“Above Gravity” by Plastic Yellow Band, Album Review

Plastic Yellow Band.jpgGerald Jennings has released a new, full-length CD titled Above Gravity under his classic rock project, Plastic Yellow Band. The title is inspired by John Lennon’s Plastic Ono Band, and the music is influenced by the Beatles and other classic rock icons as well as modern acts like Coldplay. The record is meant to be a fusion of modern and classic, but the delivery is messy. Because of this, the listener is lost in a stream of music that just doesn’t resonate or leave the desired impact despite beautiful melodies and songwriting.

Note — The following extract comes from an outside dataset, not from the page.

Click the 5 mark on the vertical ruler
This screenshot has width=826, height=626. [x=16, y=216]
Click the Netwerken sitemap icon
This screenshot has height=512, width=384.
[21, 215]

Above Gravity starts out with “Starlight,” a 21 minute track that is meant to be “a musical journey dedicated to all who have lost someone they deeply loved.” Starting an album out with a song this intense is just the first mistake. Every album itself is a story or journey, and should be started out with a song that eases the listener into whatever story that the artist is trying to tell. To start an album out with this deeply intense song, with so many melodies that it gives you whiplash, doesn’t give the listener any time to prepare themselves for that journey you want to take them on. As a result, instead of being taken on a deep and emotional journey, you lose them before they even get a chance to arrive at the station.

However, its awkward placement on the album doesn’t change that “Starlight” is a deep song, with intricate melodies and beautiful instrumentals. It’s a song that you have to work up and prepare for, so you can actually on the journey with the artist. Had “Starlight” been placed on a different part of the album, it might have left a different first impression.

The album is full with beautiful songwriting, melodies, instrumentals that don’t quite hit the mark. The influences are obvious, and you can tell that the artist was trying to go for a classic, psychedelic rock feel where the music feels like it’s on a different plane of existence. But Above Gravity misses that mark. Or maybe it does exist on that separate plane, but it forgets to take the listener with it.

Never the less, the talent and heart that went into this album can’t be ignored. Just encouraged. With more crafting of the Plastic Yellow Band’s sound and feel, the artist might be able to make the next album connect with their listeners more than Above Gravity did.